REQUIREMENT: In the listing below, print exactly the lines between the line holding "En tant que" and the line holding "Autoriser (55, 1327)", inclusive, and no more.

DATASET EXTRACT:
-*-*-
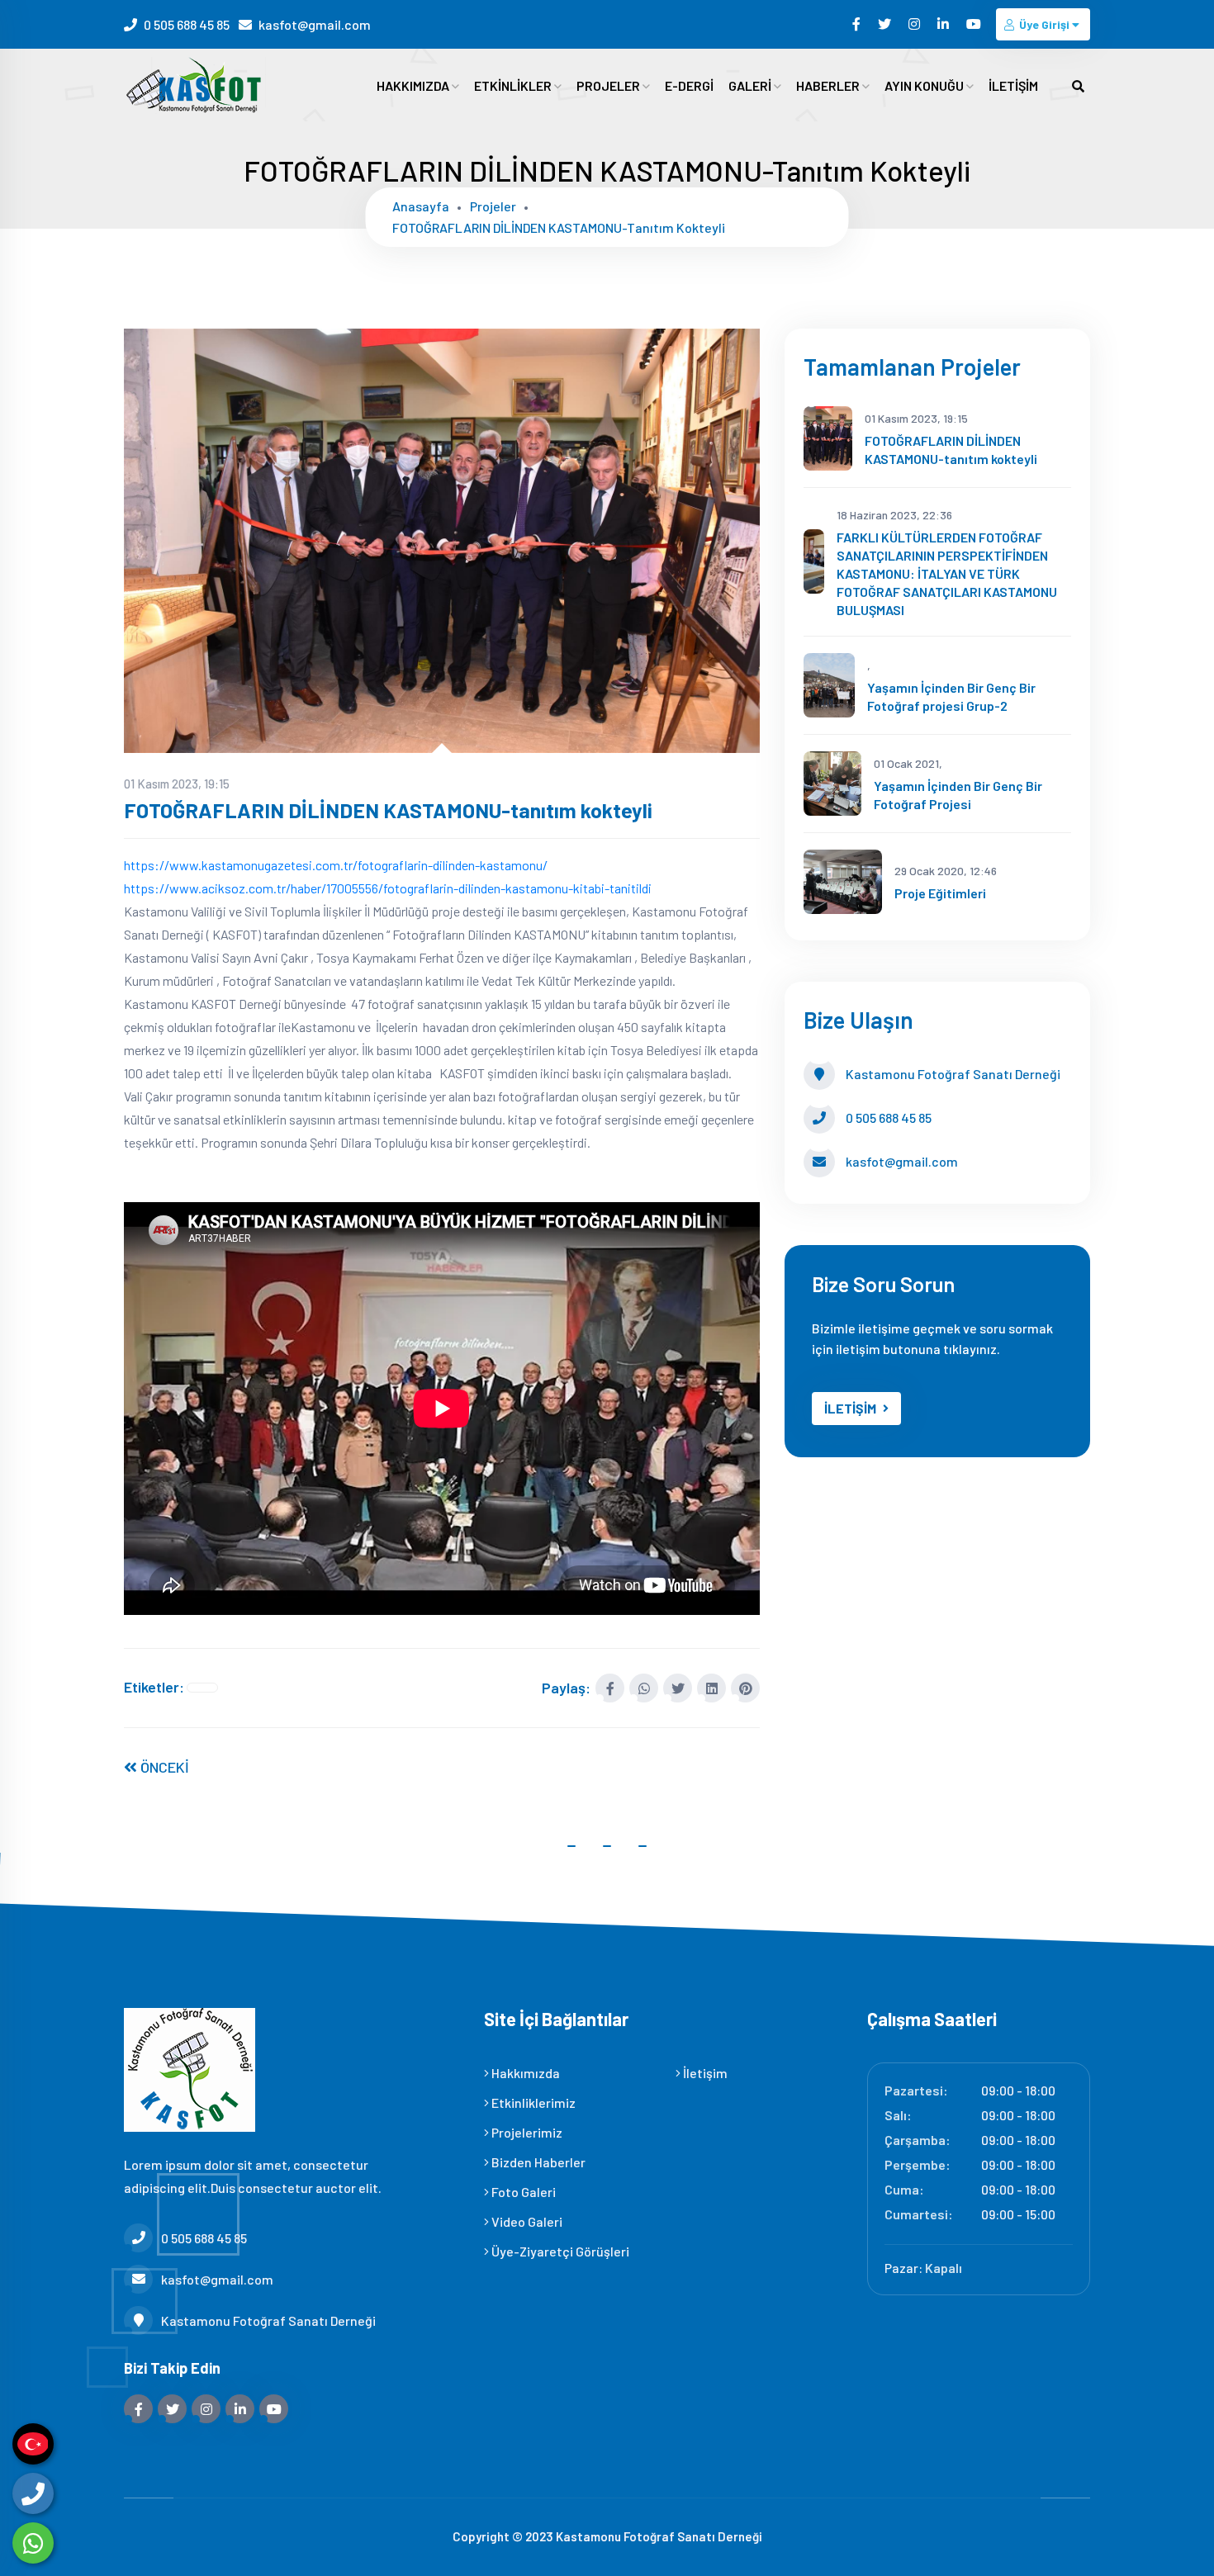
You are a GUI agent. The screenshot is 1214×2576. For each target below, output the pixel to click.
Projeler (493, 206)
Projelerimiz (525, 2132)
-*-*-
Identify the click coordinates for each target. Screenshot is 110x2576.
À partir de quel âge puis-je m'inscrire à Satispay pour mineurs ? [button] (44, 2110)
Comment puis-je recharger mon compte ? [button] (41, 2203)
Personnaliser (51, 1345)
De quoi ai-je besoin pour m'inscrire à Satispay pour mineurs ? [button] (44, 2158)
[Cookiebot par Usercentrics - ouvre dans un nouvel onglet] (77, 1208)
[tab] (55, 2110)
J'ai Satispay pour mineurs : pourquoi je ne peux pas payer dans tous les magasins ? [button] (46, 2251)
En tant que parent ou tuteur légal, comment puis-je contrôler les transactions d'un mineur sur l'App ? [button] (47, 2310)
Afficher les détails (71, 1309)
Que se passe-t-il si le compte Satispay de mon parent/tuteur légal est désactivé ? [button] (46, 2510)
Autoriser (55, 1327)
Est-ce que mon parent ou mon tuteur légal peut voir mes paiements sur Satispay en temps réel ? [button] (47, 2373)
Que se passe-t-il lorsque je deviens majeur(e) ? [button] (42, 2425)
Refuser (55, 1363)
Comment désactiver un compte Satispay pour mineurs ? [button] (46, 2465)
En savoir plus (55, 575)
-*-*-
ANSWER FOR THE TASK:
En tant que parent ou tuteur légal, comment puis-je contrôler les transactions d'un mineur sur l'App ? [button] (47, 2310)
Afficher les détails (71, 1309)
Que se passe-t-il si le compte Satispay de mon parent/tuteur légal est désactivé ? [button] (46, 2510)
Autoriser (55, 1327)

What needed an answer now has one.